In 1844, Caleb Cushing, the American consul in Macao, signed America's first commercial treaty with China in the courtyard of a 13th-century temple.

In the second half of the 19th century, however, Macao declined in importance as Hong Kong, newly acquired by Britain, grew. Macao became the backwater it still is; raffish, more than a little seedy, with all sorts of smuggling and criminal gang wars waged under the noses of the Portuguese authorities.

Perched on a hillside looking back toward Hong Kong sits the Bella Vista, a great colonial mansion that has served as a hotel off and on for a hundred years. In the '60s, it was a lime-green near-ruin that was nonetheless beloved by those who were young or undemanding enough to put up with its inconveniences in exchange for ambience.

Today, the Bella Vista has been transformed by the Oriental Hotel group into one of the most beautiful hotels in the world. With only eight rooms, it has the look and feel of a great house to which one has been invited for the weekend. Its rooms are simple, beautifully furnished, with bathrooms bigger than most modern hotel rooms. There is a quiet bar, and there is dining on the terrace in the limpid air of the semi-tropics.

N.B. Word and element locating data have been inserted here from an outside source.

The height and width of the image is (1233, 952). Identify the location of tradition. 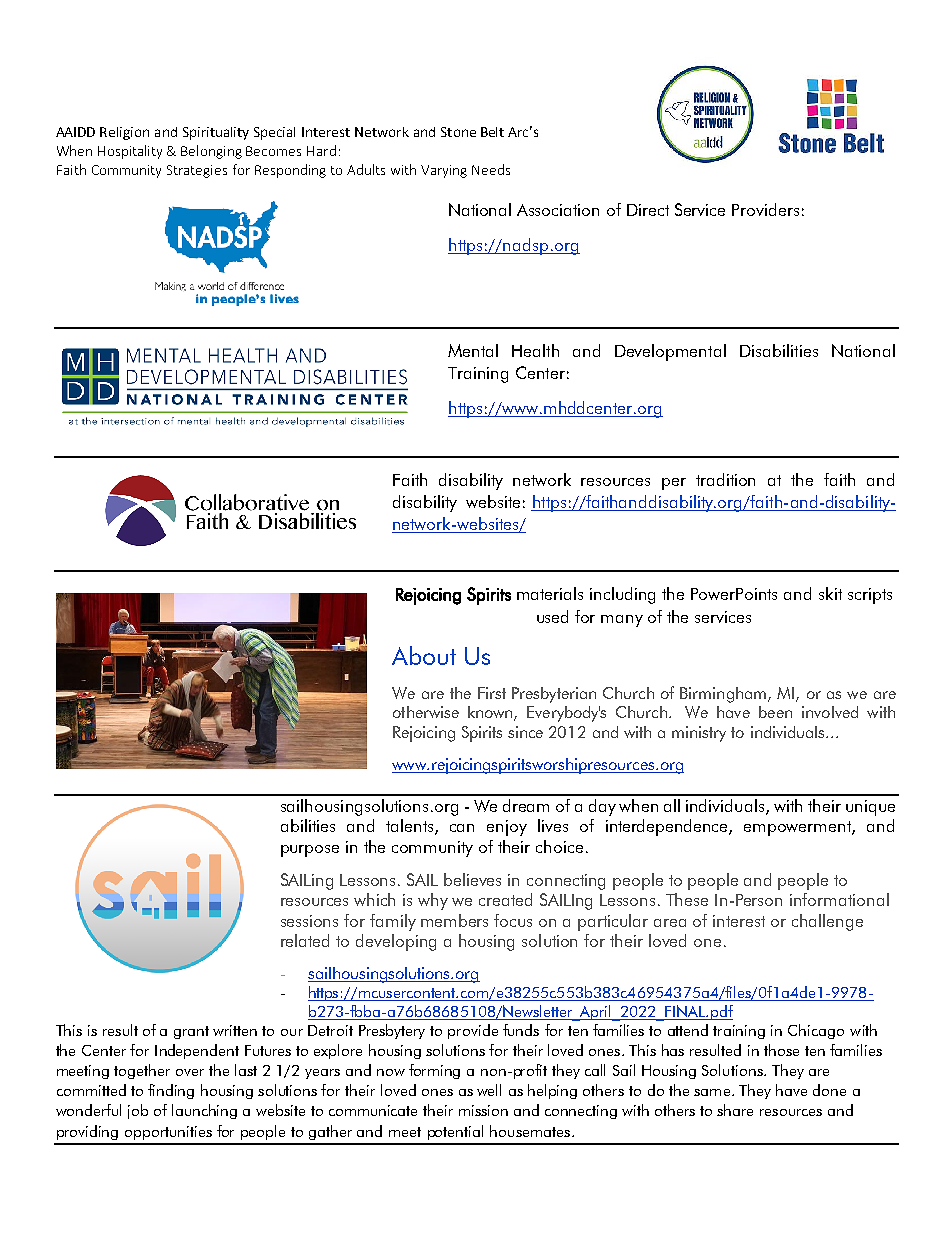
(725, 479).
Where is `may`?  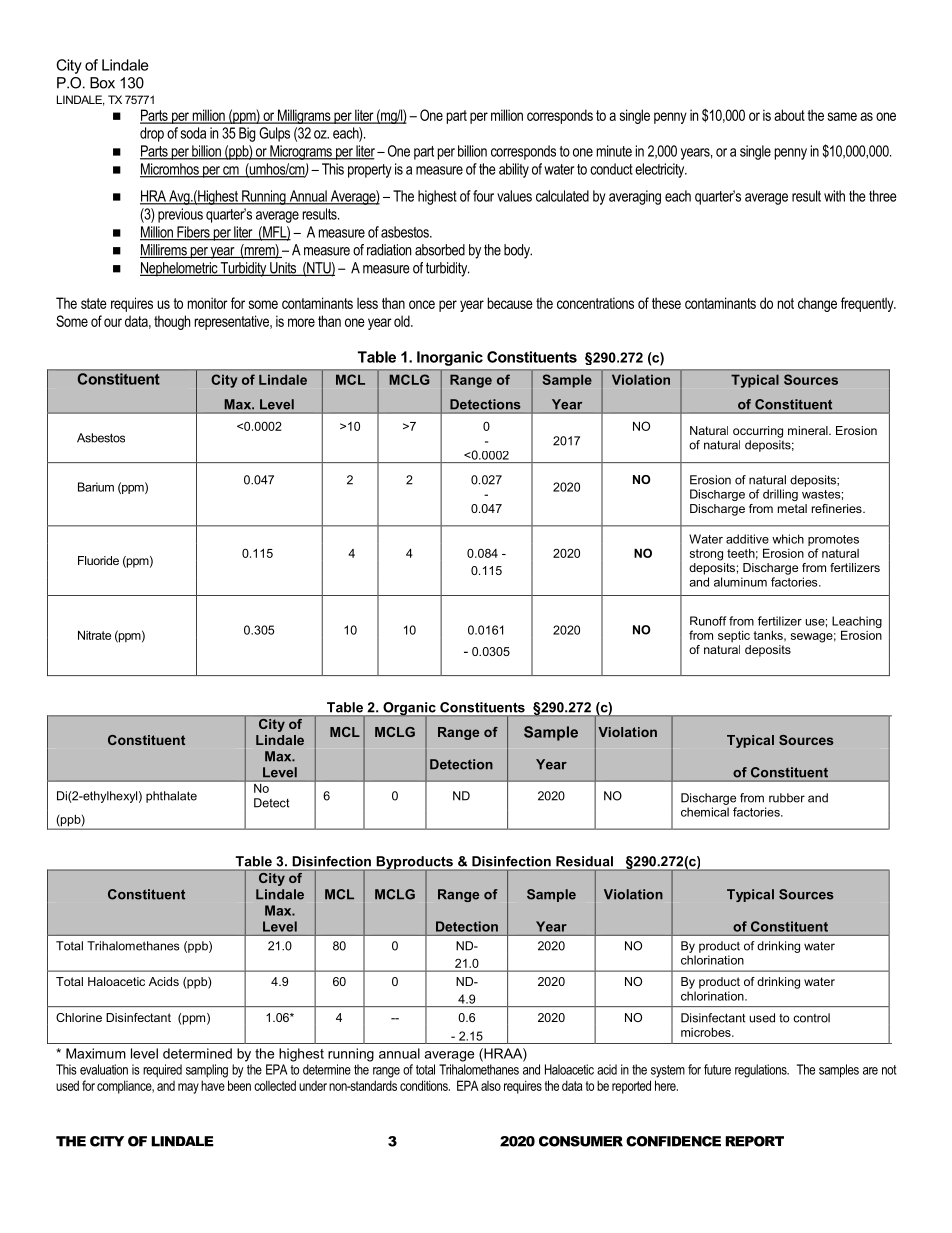 may is located at coordinates (188, 1088).
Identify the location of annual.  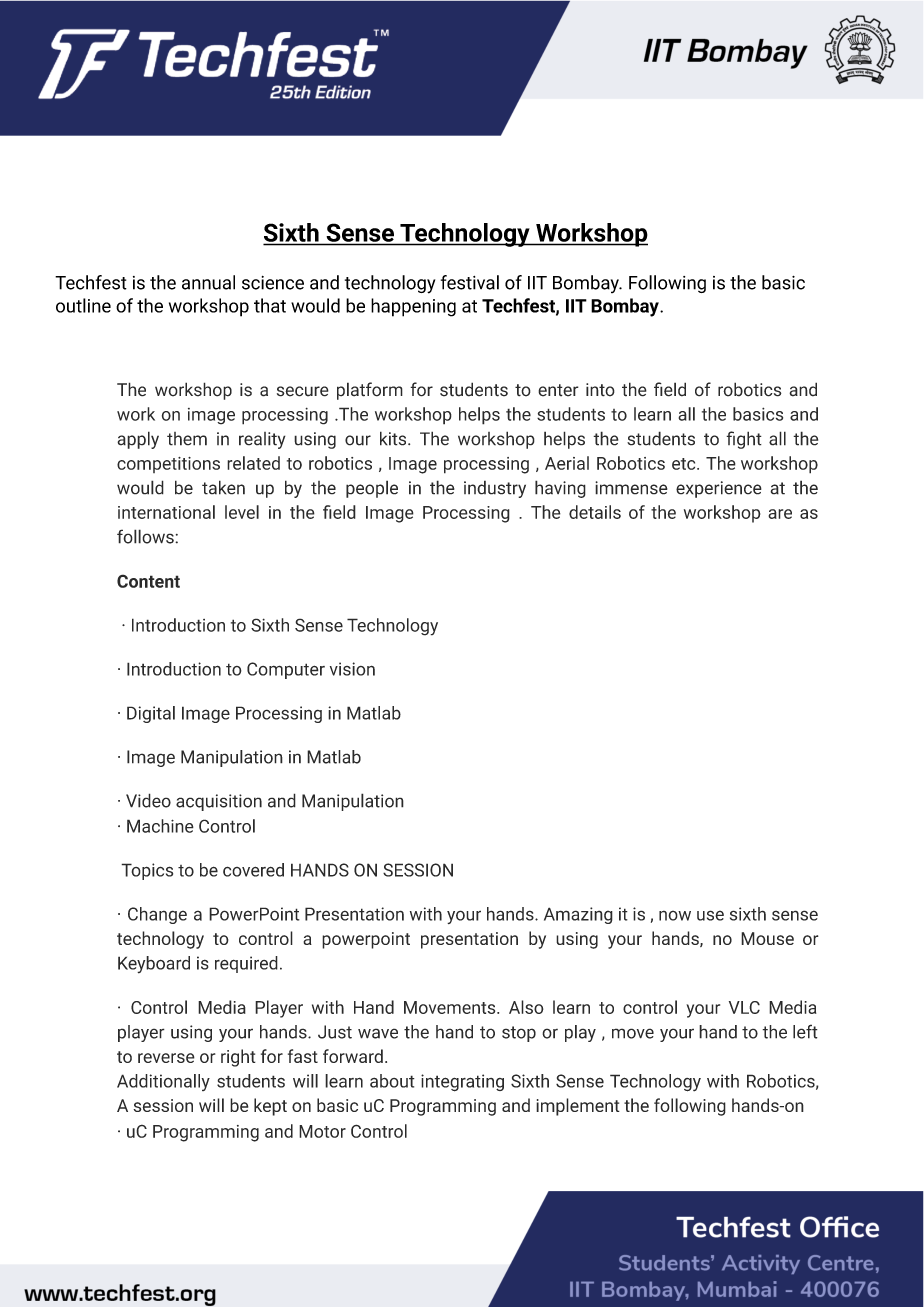
(208, 282).
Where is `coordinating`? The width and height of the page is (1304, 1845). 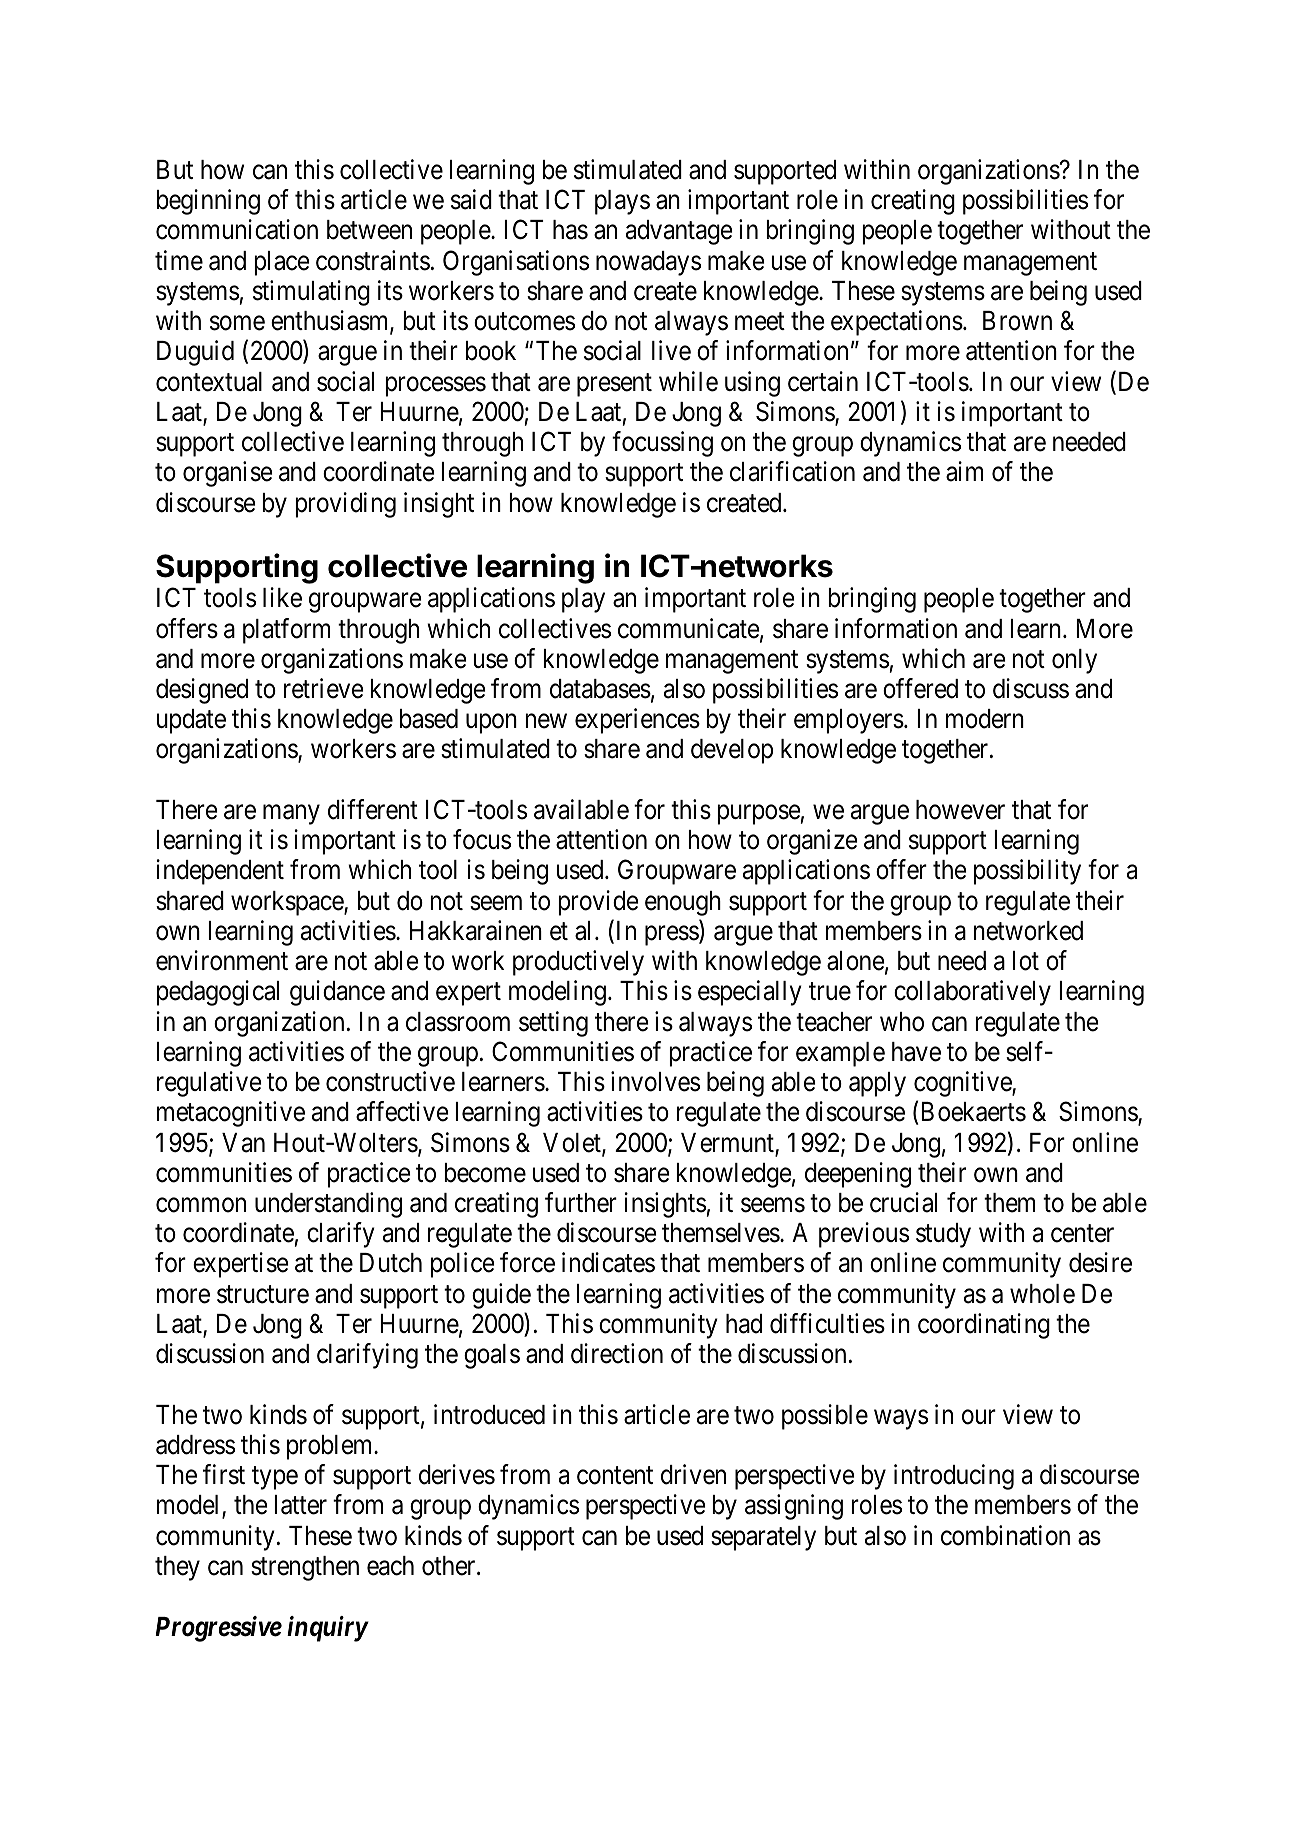 coordinating is located at coordinates (984, 1326).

The rooms on the southeast corner are the best, looking down the tree-lined Pria Grande that winds by the water, over-looked by the pink palace that is the residence of the Portuguese governor. Sitting on a private balcony, sipping a glass of port with the night coming softly in from the sea, it is possible to feel for a moment the lost romance of the China coast, and hear the last faint echoes of the oldest and last colonial empire east of Suez.

But not for long. Less than a year from now, on Dec. 19, 1999, Macao, like Hong Kong before it, will revert to Chinese sovereignty. And before that, in the springtime, the Bella Vista will close its doors forever and become the residence of the first Portutuguese consul general. Lucky man.